We were further able to systematically evaluate the clinical outcome of the entire cohort. Studies evaluating the association of genomic variables with the clinical outcome in COVID-19 patients are scarce [23, 24], particularly in breakthrough infections. Our analysis revealed that older age was associated with a higher incidence of severe COVID-19, in keeping with the published literature [25]. Only 3/67 (4.5%) patients with vaccine breakthrough infections experienced severe COVID-19. However, all of the three patients developing severe COVID-19 among the vaccinated group harbored the delta variant of SARS-CoV-2 (incidence of severe disease 3/28, 10.7%, vs. 0/39, 0.0%, p = 0.04). This finding, taken together with the previous demonstration of the properties of the delta variant such as increased transmission among vaccinated healthcare workers and reduced sensitivity to vaccine/disease elicited neutralizing antibodies [20], indicates that long-term COVID-19 appropriate social distancing norms and immunity boosting strategies may be required even in vaccinated individuals with the evolution of fitter viral genomes.
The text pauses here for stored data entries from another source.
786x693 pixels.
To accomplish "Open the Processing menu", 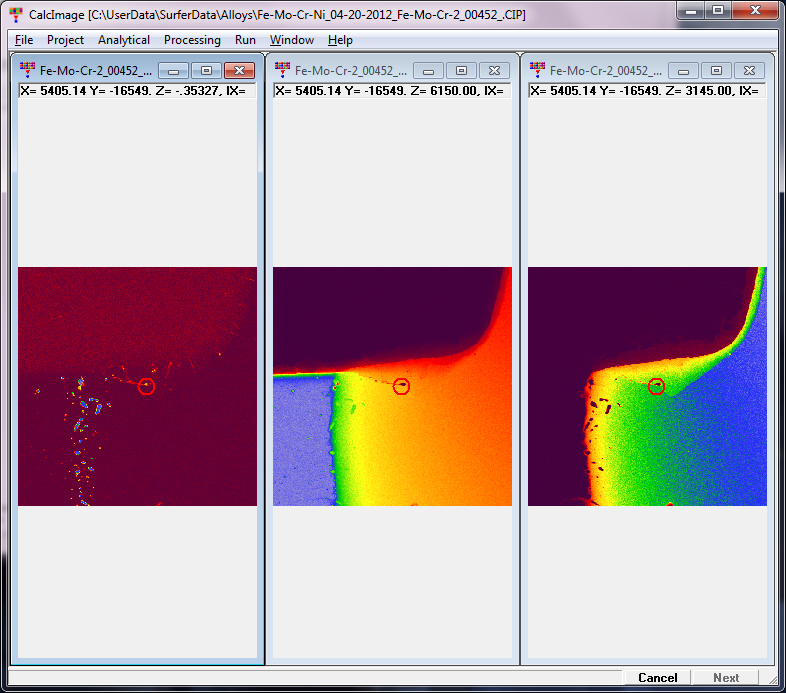I will [x=192, y=40].
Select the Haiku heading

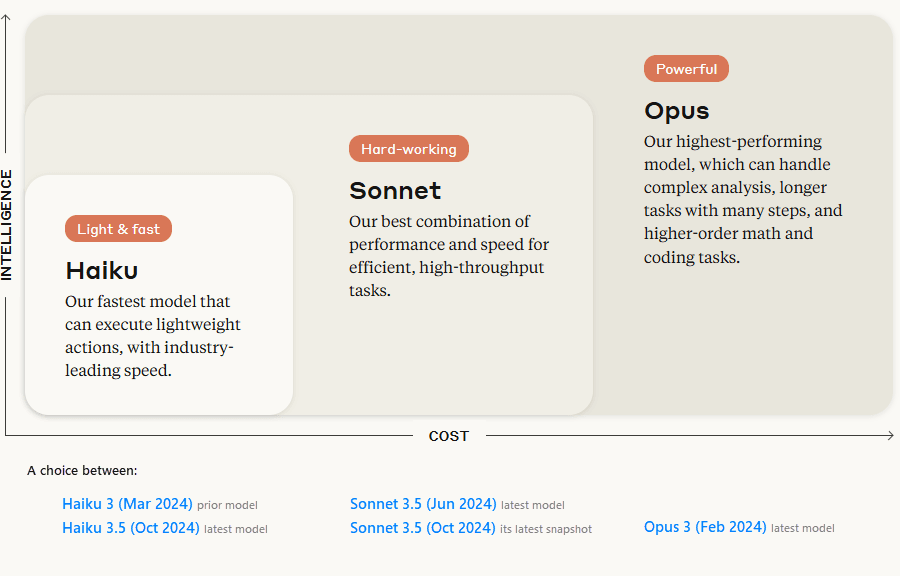tap(102, 270)
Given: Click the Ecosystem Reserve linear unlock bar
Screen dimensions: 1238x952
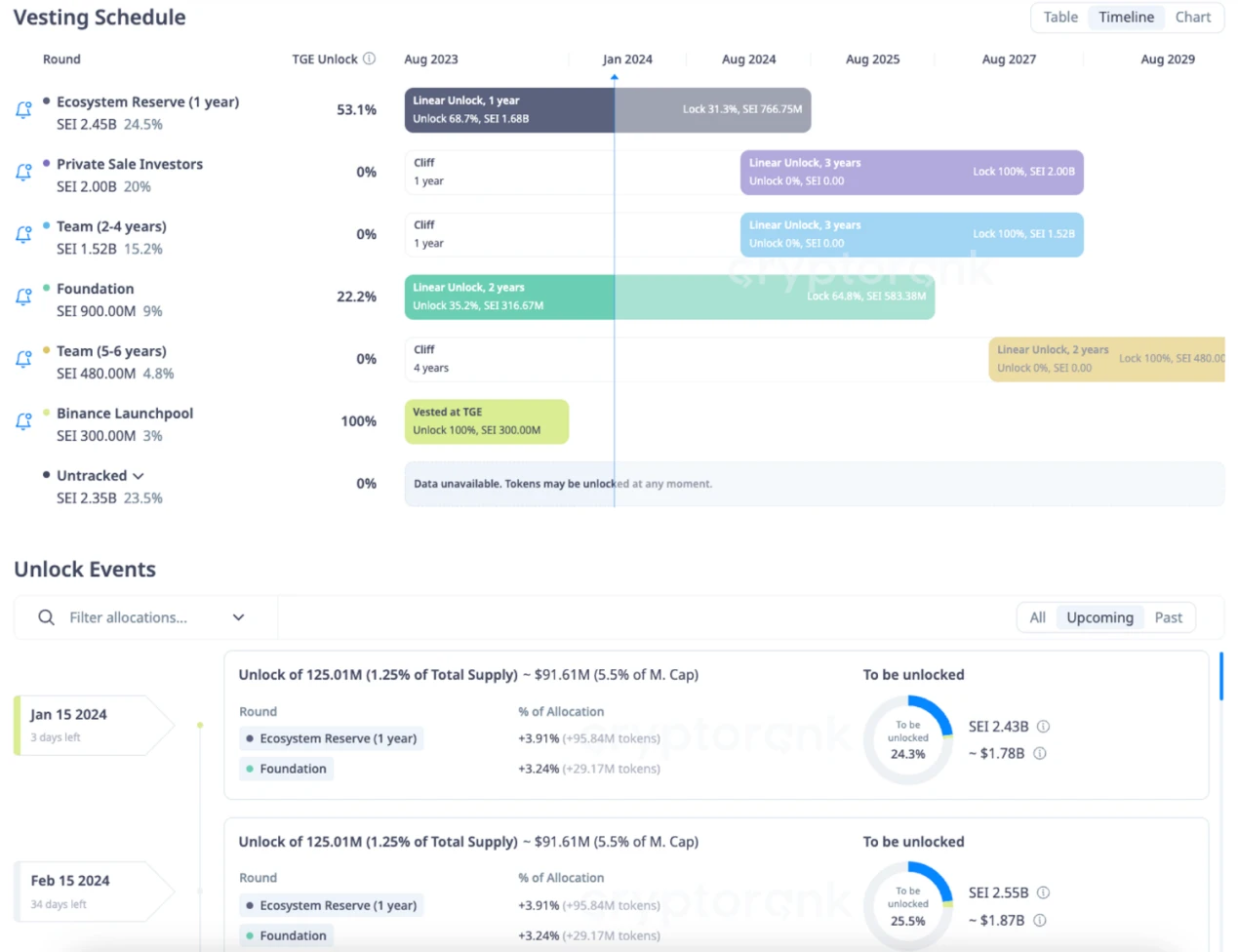Looking at the screenshot, I should coord(509,110).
The rapid sharing of genomic sequencing data of SARS-CoV-2 at an unprecedented scale has enabled the scientific community to monitor real-time viral genomic evolution and has been instrumental in identifying new variants [26]. A quick comparison with our previously sequenced 700 SARS-CoV-2 genomes during the first wave of COVID-19 in Mumbai revealed the remarkable dominance of delta and kappa variants during the second wave, as compared to more heterogeneous lineages seen at the time of are scarce first wave. Our data further establish a second benchmark for the prevalence and evolution of SARS-CoV-2 lineages for future genomic sequencing of COVID-19 patients in this region, underscoring the importance of performing and sharing genomic sequencing data during an ongoing pandemic. We acknowledge the limitations of our study that include a heterogeneous sampling strategy, lack of comprehensive epidemiological data, immunoglobulin levels in vaccinated patients and functional analyses, and possibly underpowered evaluation of the association of severe COVID-19 with various subgroups.

5. Conclusions

In summary, our results suggest that the kappa B.1.617.1 and the delta B.1.627.2 variants were prevalent among both vaccinated and unvaccinated patients with COVID-19 during the second wave of the pandemic in the Mumbai city region. Continued evaluation of genomic sequencing data from breakthrough COVID-19 is necessary for monitoring properties of evolving variants of concern and formulating appropriate immune response boosting and therapeutic strategies.